Activity:
What you copy should be the lines from the one with "You are a computer-use agent." through the end of the entries, word for word. Omit the pictures.

(Saved entries)
..............................

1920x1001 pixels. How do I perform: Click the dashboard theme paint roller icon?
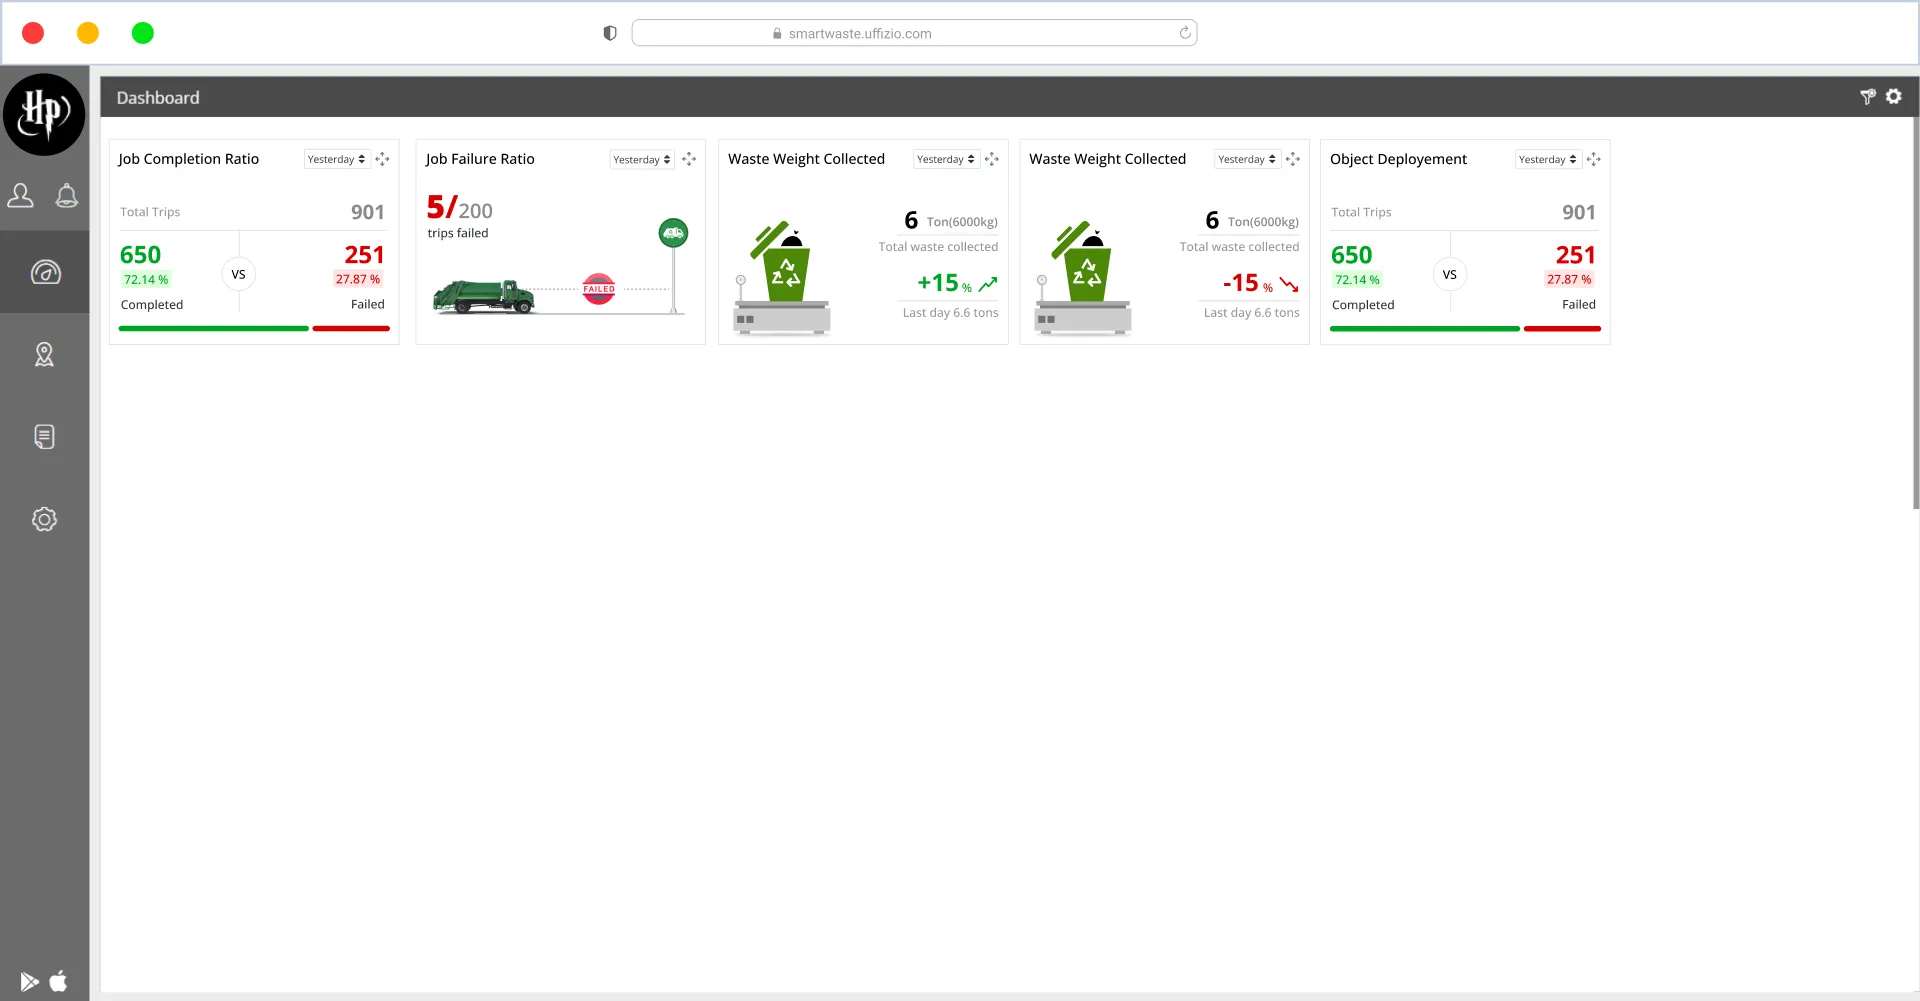[x=1867, y=97]
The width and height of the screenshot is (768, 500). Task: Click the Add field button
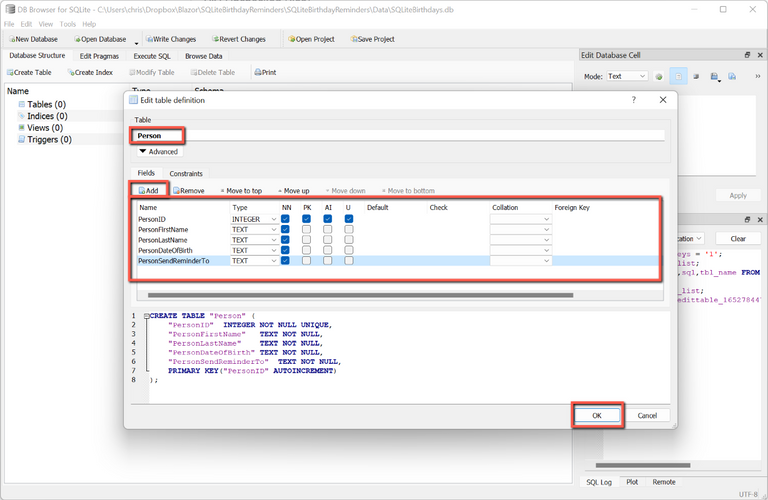148,190

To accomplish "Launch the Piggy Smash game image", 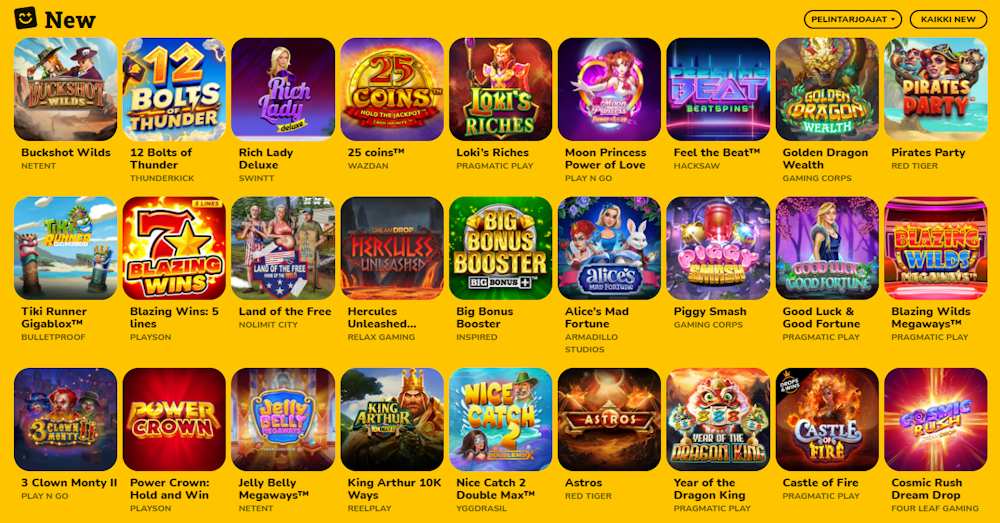I will tap(718, 248).
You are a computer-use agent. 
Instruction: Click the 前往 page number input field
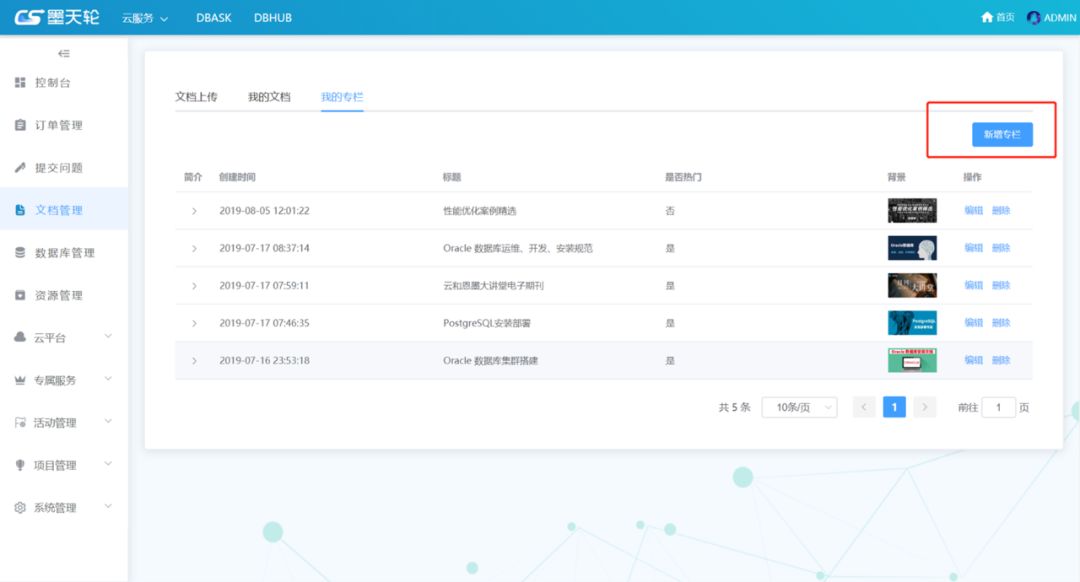(998, 407)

..............................

Result for this exercise:
You are a computer-use agent. 
Instruction: Click the 前往 page number input field
(998, 407)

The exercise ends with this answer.